TASK BRIEF
The required result is an exact copy of the lines from the one containing "You are a GUI" to the last line of the records, both ends included, without pictures.

Data excerpts
*** Begin section ***

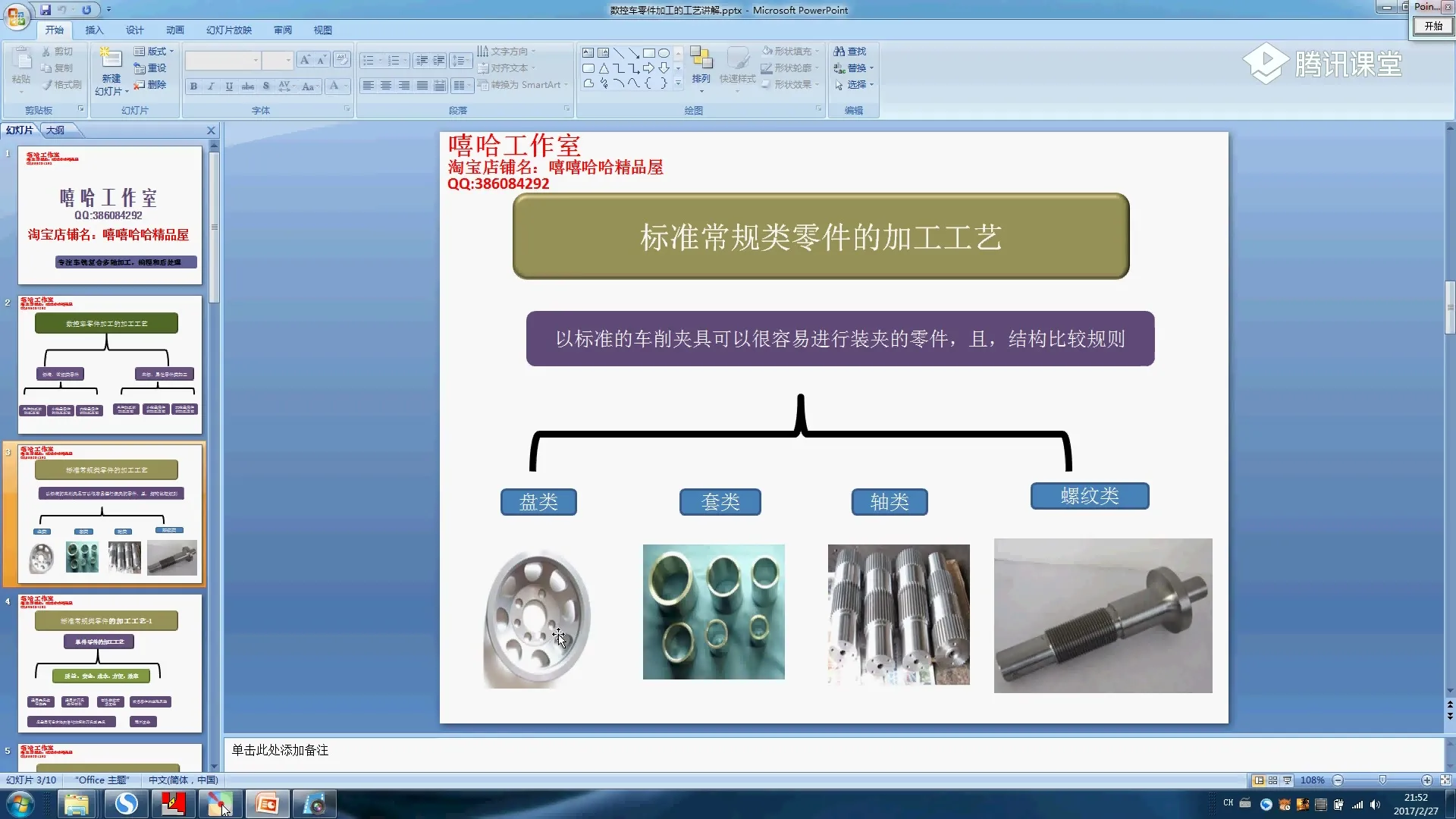This screenshot has width=1456, height=819.
Task: Select slide 2 thumbnail in slide pane
Action: point(108,364)
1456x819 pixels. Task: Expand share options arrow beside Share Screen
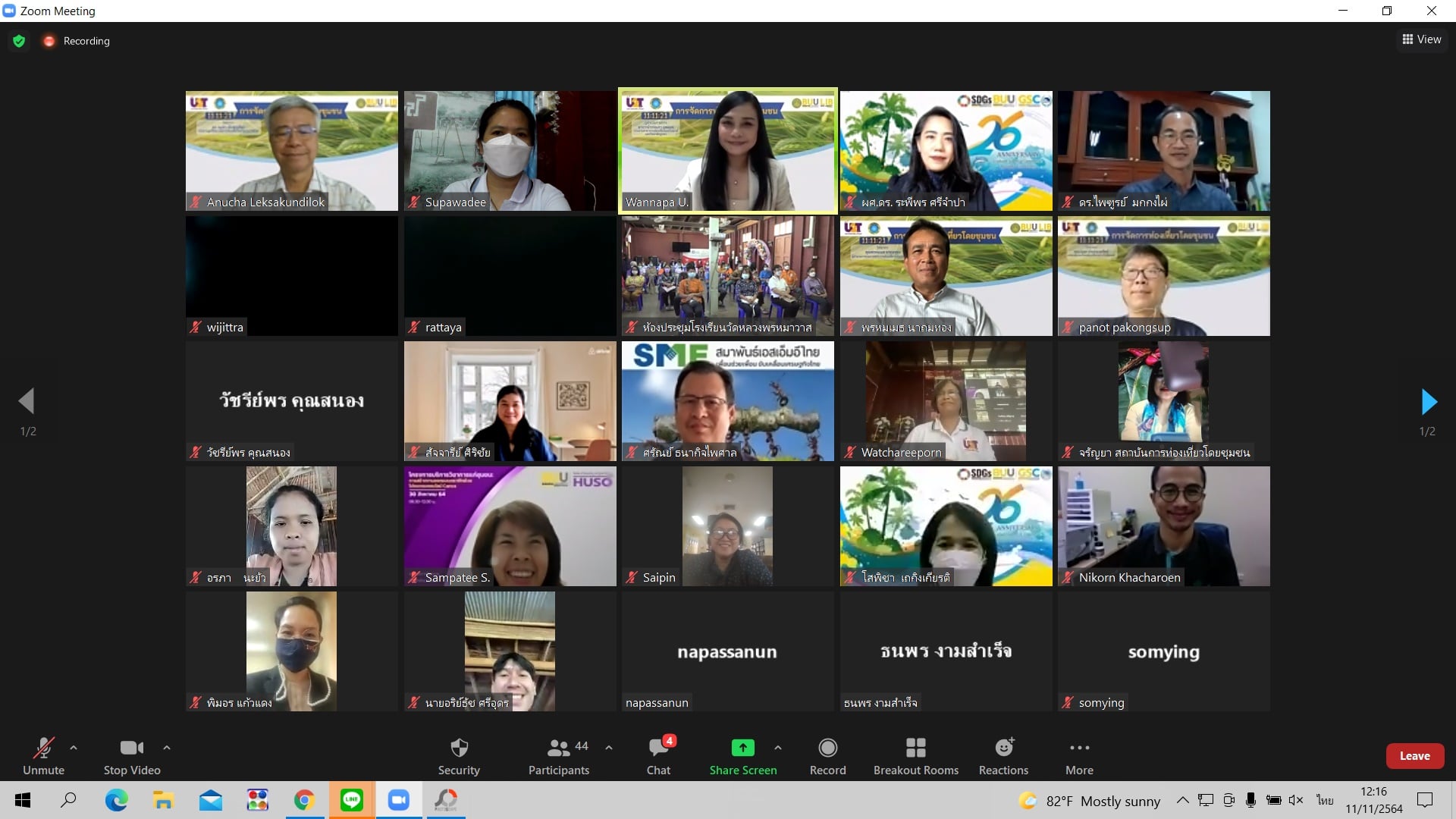[x=778, y=748]
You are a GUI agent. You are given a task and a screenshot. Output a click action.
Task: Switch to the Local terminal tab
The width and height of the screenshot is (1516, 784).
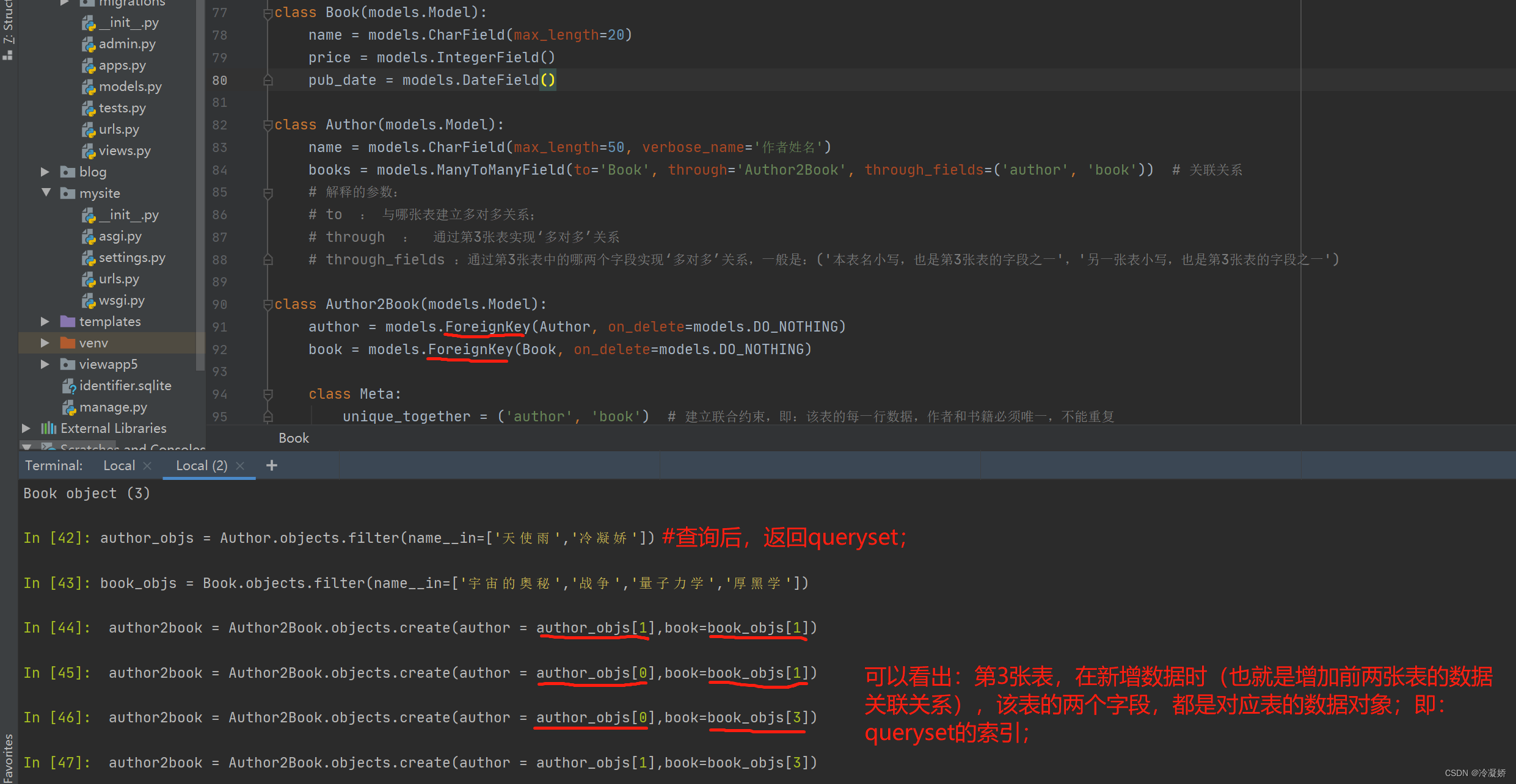pos(119,466)
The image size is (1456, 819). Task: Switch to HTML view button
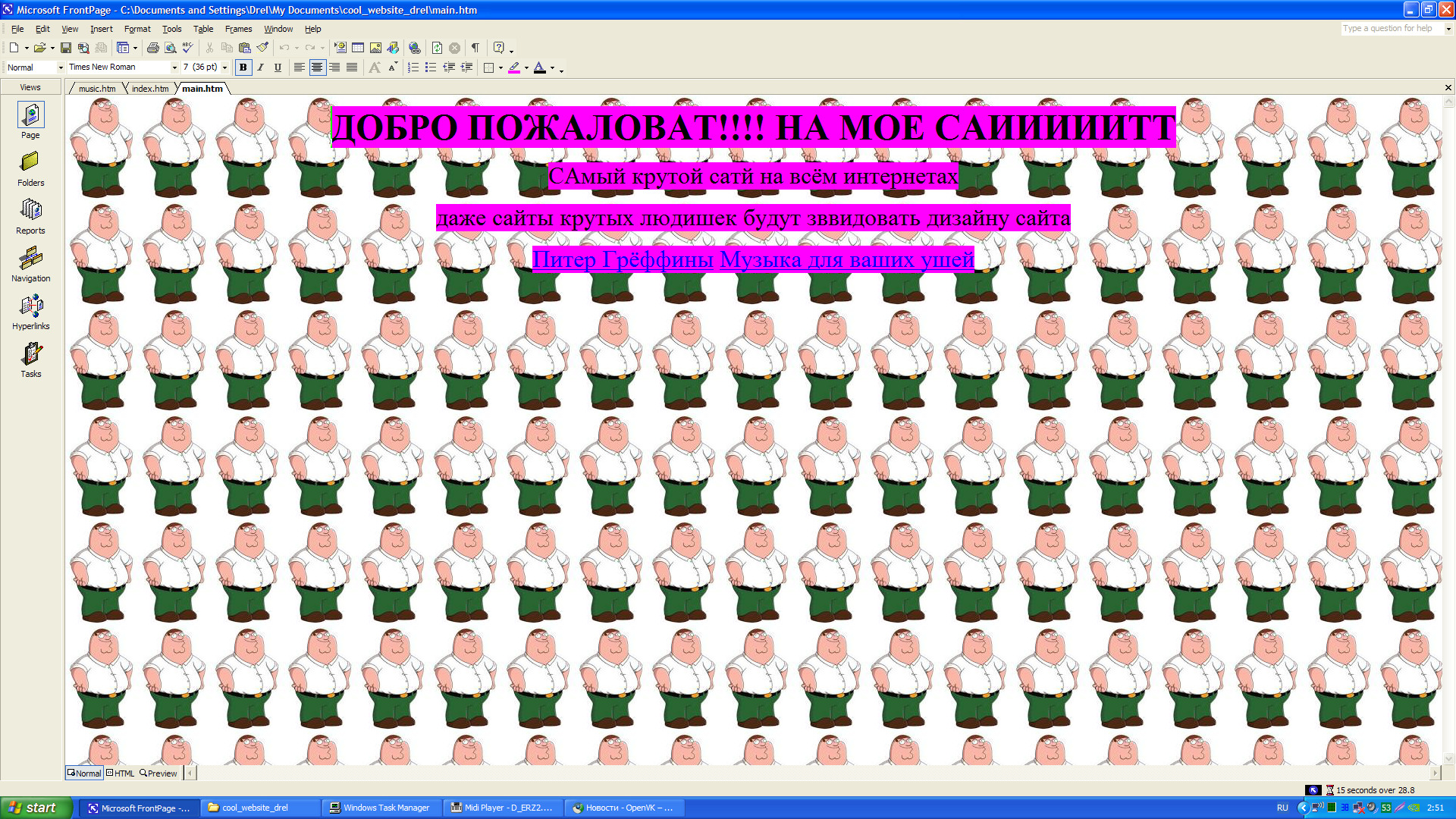121,774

*** End section ***

TASK SOLUTION
You are a GUI agent. You are given a task and a screenshot. Output a click action.
Task: Switch to the Local terminal tab
The width and height of the screenshot is (1516, 784).
pos(119,466)
The image size is (1456, 819). Task: Switch to HTML view button
121,774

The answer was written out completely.